Latest Trade Push Is a War on Workers

04/28/2015 09:41 am ET | Updated Jun 28, 2015
Joe Raedle via Getty Images

Manufacturing jobs have been the backbone of the American workforce. During the heyday of U.S. middle-class growth in the mid-20th century, millions toiled at work that may have been hard on the body, but brought home enough to support a family.

Times have changed. Bum trade deals like NAFTA killed upwards of 1 million U.S. jobs, many of which were shipped overseas. And it's still a problem, as the looming 12-nation Trans-Pacific Partnership (TPP) shows. These big business handouts continue to hollow out the manufacturing base of communities and destroy middle-class jobs in their wake.

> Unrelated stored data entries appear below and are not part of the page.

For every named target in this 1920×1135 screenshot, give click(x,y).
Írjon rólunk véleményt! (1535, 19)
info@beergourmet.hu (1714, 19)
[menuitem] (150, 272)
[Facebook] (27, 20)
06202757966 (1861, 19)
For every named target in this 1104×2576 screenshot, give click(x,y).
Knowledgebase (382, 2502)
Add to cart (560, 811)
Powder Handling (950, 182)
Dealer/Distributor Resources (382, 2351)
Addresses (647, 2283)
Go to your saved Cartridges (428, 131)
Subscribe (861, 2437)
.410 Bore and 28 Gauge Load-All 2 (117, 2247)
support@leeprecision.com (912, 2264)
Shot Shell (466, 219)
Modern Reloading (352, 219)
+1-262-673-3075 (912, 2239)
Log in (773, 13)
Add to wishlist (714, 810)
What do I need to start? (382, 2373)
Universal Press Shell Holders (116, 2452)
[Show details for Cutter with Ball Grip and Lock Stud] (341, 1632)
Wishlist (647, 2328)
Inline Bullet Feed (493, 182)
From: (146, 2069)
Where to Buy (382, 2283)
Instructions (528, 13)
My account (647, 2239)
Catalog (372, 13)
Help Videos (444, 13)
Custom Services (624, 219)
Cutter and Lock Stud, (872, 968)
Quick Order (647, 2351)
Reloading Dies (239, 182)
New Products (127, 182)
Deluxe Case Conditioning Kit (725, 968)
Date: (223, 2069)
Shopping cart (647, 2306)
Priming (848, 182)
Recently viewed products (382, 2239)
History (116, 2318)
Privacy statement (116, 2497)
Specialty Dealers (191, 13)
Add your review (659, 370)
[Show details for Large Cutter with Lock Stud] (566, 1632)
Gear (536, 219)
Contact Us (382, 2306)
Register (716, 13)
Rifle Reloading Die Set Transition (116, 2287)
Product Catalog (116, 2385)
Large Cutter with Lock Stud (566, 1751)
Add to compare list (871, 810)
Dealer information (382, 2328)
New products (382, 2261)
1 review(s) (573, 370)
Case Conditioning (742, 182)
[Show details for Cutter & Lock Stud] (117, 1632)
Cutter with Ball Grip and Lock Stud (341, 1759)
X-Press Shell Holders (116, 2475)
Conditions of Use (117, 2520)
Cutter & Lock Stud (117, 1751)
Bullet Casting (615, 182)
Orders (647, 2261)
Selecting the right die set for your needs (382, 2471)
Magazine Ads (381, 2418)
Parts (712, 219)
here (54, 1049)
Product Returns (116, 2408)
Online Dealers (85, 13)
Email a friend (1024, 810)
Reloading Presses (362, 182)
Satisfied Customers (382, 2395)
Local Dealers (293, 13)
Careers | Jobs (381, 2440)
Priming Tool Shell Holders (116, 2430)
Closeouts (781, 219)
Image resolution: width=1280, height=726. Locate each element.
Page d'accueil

President Obama in an interview last week downplayed the impact of unfair trade on the U.S. workforce, arguing that many manufacturing jobs are low-paying. But I disagree with the president. This nation's manufacturing base provides a pathway to prosperity for many Americans, especially those who work union jobs. The Teamsters represent thousands of them. And this administration cannot shut the door on their future.

You don't have to just take my word on this. Members of the business community, like representatives from The Main Street Alliance and the U.S. Business and Industry Council, are saying that approving the TPP using fast track trade promotion authority will jeopardize good-paying U.S. jobs. The Pacific Rim Trade deal will only increase the 5 million manufacturing jobs lost since 2000.

The Teamsters and many, many others just don't see any value in what TPP brings to this country. First and foremost is the deal won't create any new jobs here. That is significant and can't be pushed aside by proponents. After all, TPP backers like to insist it will result in new work for Americans, although they can never quite explain how. There's a reason why their responses are so vague.

Beyond that, however, is the pressure the TPP will place on U.S. wages. The deal will turbo charge a salary race-to-the-bottom. Many hardworking Americans will see their jobs shipped to low-pay meccas like Vietnam. Those more fortunate will be able to keep working, but for less. The only winners will be big business, which will bask in the glory of its additional billions in profits.

TPP supporters are increasingly getting aggressive in their language against those sticking up for U.S. workers and fair trade. They reject NAFTA as old news and say TPP will be better. But they conveniently omit that the three-year-old U.S-Korea trade deal (KORUS) has led to tens of thousands of lost jobs in this country and the largest trade deficit with South Korea in our history. The language in TPP largely mirrors that of KORUS, by the way.

Frankly, those of us sticking up for American workers should be getting angry with these corporate apologists. The facts are with us. The people are with us. But those with the big-dollar backers behind them won't surrender until the outcome is clear. They are going to play this out.

Getting mad, however, isn't going to solve the problem or help this nation. Businesses need to invest at home, not abroad. Some actually want to do that, but approving fast track and the TPP will stop them from doing so. Elected officials need to remember who they serve. Corporations aren't people too.